## [Brief]
Repeat, with no changes, the items from the line with "The width and height of the screenshot is (1568, 604)." up to and including the line with "Click the black".

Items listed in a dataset
_____

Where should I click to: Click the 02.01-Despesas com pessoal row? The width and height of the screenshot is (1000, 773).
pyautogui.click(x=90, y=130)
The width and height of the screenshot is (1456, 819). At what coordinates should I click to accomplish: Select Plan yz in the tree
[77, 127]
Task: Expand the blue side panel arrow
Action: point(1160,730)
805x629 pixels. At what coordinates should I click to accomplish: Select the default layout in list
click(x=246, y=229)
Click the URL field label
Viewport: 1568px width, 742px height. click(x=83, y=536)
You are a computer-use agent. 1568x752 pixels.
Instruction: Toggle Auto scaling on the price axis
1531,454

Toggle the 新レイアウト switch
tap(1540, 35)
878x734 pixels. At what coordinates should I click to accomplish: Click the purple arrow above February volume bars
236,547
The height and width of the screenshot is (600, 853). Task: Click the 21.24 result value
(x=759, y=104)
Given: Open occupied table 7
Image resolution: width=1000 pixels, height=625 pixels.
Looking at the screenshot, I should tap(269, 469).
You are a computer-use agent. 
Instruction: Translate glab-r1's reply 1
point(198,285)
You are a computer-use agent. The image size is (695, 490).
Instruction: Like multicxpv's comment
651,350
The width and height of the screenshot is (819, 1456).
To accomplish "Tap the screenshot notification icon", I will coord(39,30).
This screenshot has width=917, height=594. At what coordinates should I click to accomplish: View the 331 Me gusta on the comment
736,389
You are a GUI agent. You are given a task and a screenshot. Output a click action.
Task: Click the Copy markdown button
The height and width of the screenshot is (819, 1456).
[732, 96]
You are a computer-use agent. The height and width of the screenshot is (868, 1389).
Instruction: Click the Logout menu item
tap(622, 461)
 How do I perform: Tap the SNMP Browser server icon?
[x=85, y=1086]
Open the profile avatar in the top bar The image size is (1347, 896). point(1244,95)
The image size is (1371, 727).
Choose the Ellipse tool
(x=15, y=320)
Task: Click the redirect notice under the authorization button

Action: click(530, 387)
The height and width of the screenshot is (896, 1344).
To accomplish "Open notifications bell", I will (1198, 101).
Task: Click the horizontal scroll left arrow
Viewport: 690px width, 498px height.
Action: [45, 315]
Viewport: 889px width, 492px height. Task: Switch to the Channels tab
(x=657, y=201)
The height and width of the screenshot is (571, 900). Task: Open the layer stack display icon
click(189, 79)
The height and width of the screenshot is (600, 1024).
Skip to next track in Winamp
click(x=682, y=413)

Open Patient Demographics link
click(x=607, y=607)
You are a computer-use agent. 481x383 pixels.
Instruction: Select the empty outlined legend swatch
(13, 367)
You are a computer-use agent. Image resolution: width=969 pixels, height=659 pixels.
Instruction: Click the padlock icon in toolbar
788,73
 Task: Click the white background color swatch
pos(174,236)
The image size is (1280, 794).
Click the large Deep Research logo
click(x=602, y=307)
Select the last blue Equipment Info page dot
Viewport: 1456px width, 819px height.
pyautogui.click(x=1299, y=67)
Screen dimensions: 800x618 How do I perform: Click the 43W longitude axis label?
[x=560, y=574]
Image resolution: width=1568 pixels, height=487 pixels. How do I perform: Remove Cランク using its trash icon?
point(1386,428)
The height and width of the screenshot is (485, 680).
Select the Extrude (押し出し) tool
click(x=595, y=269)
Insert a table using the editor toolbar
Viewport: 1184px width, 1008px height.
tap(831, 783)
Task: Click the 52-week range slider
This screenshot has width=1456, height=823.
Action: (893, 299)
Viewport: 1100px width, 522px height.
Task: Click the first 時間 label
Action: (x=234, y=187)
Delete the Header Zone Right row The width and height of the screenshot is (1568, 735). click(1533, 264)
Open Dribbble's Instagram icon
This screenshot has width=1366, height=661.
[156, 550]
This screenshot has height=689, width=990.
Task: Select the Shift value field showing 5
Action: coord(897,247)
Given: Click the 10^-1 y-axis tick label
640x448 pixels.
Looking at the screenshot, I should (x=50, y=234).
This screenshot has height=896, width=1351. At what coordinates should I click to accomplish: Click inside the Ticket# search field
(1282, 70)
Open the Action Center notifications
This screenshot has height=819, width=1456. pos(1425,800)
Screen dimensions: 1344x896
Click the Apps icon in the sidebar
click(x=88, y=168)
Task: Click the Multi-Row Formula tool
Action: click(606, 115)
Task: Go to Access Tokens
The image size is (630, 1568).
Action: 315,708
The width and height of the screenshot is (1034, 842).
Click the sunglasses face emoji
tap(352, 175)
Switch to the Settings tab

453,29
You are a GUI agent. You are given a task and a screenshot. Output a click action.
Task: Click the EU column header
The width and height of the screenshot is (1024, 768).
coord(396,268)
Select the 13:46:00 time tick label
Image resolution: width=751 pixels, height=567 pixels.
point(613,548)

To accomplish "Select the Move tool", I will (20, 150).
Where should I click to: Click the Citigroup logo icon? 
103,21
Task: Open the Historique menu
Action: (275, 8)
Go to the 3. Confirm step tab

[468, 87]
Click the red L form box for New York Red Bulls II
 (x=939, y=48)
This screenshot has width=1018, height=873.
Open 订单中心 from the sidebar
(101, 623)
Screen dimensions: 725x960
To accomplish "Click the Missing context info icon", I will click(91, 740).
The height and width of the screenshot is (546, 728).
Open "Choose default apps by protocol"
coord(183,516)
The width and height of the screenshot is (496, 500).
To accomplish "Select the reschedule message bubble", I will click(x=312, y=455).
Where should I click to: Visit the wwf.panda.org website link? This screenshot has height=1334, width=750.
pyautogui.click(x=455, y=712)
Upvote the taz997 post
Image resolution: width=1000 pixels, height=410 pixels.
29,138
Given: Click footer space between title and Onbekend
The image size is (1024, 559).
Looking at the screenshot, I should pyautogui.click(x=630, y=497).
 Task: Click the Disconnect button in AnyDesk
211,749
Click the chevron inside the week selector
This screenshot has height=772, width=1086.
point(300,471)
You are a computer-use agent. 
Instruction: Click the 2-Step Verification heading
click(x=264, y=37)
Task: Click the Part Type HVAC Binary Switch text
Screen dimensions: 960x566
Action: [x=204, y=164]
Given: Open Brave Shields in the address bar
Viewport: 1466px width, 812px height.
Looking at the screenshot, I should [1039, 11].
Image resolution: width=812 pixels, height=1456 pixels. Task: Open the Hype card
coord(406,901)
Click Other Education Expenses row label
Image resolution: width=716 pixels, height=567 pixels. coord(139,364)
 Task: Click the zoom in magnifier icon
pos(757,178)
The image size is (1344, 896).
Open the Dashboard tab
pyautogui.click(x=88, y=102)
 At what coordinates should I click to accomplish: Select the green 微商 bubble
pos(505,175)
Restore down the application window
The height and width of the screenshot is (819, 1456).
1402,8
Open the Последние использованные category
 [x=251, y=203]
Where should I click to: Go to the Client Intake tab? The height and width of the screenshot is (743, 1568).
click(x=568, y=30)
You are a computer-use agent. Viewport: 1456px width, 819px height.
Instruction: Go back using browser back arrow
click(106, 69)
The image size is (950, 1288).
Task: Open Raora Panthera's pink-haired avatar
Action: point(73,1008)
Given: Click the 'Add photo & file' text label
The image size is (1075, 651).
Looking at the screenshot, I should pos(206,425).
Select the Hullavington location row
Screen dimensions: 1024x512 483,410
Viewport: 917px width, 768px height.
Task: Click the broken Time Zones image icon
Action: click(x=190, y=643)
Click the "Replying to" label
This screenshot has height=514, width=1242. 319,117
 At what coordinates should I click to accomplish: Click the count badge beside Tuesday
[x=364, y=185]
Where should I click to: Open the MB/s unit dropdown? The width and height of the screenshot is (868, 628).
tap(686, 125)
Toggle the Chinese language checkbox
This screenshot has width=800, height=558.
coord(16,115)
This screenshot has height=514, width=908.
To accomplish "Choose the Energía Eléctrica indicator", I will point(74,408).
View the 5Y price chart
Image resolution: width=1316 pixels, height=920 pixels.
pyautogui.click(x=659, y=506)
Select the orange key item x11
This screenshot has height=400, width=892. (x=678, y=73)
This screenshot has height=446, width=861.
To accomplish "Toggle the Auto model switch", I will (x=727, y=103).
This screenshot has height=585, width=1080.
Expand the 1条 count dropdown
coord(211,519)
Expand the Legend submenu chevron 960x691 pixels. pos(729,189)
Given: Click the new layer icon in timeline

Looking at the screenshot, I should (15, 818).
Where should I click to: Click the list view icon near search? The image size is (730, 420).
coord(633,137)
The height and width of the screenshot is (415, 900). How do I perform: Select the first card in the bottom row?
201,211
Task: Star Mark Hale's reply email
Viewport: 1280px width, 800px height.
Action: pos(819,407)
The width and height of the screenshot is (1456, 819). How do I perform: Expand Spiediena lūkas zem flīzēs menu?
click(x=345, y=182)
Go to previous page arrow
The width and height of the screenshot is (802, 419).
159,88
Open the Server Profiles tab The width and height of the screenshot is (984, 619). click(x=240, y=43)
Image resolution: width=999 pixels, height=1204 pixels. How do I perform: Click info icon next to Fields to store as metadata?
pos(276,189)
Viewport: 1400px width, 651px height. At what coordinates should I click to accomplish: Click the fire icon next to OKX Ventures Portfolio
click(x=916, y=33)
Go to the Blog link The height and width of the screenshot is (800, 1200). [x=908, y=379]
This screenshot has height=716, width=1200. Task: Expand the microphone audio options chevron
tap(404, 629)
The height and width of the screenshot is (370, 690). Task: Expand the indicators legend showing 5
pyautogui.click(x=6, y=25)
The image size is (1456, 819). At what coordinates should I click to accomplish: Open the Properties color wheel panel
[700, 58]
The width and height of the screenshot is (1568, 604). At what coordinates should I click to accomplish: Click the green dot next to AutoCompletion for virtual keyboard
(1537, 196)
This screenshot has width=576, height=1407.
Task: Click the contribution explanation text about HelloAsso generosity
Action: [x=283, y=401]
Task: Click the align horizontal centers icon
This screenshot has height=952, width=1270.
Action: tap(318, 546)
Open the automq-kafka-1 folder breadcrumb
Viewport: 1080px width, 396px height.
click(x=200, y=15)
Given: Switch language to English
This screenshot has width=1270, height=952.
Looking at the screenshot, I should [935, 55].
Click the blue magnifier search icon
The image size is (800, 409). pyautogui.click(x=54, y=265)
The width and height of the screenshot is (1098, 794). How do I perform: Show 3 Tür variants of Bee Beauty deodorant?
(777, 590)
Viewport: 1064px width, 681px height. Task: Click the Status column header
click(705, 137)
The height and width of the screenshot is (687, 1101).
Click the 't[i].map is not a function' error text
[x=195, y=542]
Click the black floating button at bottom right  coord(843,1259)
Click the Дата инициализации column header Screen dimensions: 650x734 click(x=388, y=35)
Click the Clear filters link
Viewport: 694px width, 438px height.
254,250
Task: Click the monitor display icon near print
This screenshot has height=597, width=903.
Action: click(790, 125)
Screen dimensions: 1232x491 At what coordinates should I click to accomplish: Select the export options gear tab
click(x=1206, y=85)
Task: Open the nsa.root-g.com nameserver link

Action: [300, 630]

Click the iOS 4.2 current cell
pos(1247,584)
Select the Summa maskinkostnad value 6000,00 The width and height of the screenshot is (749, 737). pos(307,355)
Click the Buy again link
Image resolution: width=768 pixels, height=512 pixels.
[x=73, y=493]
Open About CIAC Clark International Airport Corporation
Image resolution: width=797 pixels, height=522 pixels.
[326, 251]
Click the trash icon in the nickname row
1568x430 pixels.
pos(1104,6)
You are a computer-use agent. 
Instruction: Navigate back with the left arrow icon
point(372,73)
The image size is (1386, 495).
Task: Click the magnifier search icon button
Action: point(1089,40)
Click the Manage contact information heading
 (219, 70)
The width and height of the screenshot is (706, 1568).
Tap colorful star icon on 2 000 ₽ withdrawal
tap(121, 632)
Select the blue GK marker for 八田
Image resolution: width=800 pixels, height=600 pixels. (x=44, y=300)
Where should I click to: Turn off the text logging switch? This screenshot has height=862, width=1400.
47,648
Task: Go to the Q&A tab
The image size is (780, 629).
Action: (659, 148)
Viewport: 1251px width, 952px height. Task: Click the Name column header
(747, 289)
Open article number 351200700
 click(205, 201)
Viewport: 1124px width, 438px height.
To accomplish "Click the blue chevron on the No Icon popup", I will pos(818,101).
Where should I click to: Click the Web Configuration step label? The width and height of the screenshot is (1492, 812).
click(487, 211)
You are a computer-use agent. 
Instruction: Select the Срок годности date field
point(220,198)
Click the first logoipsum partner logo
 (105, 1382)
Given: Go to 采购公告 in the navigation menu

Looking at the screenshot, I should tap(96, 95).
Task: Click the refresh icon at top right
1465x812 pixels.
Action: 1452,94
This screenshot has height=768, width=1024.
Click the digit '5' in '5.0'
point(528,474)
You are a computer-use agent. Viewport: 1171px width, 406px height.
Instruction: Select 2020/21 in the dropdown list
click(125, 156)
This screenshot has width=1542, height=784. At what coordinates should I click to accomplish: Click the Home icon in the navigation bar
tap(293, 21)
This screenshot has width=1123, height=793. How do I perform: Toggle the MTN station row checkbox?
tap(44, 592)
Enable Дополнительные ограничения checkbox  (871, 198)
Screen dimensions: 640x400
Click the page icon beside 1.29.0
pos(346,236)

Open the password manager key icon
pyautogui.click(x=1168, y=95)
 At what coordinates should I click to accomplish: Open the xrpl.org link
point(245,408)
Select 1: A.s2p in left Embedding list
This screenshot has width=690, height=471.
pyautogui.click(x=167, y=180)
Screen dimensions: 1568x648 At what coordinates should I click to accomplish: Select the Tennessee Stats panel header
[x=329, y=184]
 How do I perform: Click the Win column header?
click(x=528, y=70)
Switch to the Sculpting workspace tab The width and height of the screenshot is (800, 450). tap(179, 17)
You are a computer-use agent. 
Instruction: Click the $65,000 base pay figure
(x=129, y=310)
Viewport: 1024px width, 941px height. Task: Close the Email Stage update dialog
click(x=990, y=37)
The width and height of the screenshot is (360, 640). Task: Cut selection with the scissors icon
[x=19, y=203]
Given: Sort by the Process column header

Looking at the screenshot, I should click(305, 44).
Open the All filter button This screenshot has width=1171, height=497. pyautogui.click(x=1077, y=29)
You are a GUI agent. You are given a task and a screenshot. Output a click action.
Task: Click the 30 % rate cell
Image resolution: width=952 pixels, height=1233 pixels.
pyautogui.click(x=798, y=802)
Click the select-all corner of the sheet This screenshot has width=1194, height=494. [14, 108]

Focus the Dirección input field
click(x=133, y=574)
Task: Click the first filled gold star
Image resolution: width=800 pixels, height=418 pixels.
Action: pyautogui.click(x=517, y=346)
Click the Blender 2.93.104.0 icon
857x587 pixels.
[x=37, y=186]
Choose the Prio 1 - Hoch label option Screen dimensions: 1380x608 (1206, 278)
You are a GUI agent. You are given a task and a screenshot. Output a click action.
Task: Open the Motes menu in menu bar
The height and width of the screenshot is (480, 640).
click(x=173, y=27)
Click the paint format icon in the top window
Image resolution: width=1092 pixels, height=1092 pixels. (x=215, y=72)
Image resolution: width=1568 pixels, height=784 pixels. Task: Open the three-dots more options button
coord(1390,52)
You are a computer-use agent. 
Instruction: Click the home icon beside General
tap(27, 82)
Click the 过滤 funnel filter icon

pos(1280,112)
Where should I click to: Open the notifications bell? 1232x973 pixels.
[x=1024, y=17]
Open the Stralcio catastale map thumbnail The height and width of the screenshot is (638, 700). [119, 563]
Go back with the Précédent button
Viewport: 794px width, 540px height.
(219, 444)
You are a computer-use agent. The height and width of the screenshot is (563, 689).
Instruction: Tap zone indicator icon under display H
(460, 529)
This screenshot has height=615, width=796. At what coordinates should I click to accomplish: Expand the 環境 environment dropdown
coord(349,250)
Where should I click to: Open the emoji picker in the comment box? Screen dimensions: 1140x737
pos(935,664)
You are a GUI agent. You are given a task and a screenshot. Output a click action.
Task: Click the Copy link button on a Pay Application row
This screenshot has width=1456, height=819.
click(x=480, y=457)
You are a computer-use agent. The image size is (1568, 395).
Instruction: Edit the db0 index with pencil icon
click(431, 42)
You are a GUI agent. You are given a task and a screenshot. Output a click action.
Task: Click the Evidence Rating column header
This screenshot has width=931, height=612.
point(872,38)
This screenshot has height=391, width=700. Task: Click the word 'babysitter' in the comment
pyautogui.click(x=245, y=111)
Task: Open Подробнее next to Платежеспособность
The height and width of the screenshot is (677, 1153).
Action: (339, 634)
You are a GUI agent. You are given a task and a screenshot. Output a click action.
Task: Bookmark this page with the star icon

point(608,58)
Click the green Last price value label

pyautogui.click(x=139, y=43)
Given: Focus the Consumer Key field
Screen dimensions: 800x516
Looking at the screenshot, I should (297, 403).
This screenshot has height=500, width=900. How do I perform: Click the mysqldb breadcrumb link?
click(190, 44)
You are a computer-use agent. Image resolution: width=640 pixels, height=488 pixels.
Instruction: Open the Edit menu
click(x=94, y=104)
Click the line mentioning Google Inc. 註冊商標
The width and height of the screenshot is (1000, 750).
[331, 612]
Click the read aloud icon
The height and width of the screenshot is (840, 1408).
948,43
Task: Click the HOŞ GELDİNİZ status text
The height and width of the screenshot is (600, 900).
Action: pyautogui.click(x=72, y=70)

_____

## [Answer in full]
The width and height of the screenshot is (1568, 604). At what coordinates should I click to accomplish: Click the green dot next to AutoCompletion for virtual keyboard
(1537, 196)
This screenshot has width=576, height=1407.
Task: Click the contribution explanation text about HelloAsso generosity
Action: [x=283, y=401]
Task: Click the align horizontal centers icon
This screenshot has height=952, width=1270.
Action: tap(318, 546)
Open the automq-kafka-1 folder breadcrumb
Viewport: 1080px width, 396px height.
click(x=200, y=15)
Given: Switch language to English
This screenshot has width=1270, height=952.
Looking at the screenshot, I should [935, 55].
Click the blue magnifier search icon
The image size is (800, 409). pyautogui.click(x=54, y=265)
The width and height of the screenshot is (1098, 794). How do I perform: Show 3 Tür variants of Bee Beauty deodorant?
(777, 590)
Viewport: 1064px width, 681px height. Task: Click the Status column header
click(705, 137)
The height and width of the screenshot is (687, 1101).
Click the 't[i].map is not a function' error text
[x=195, y=542]
Click the black floating button at bottom right  coord(843,1259)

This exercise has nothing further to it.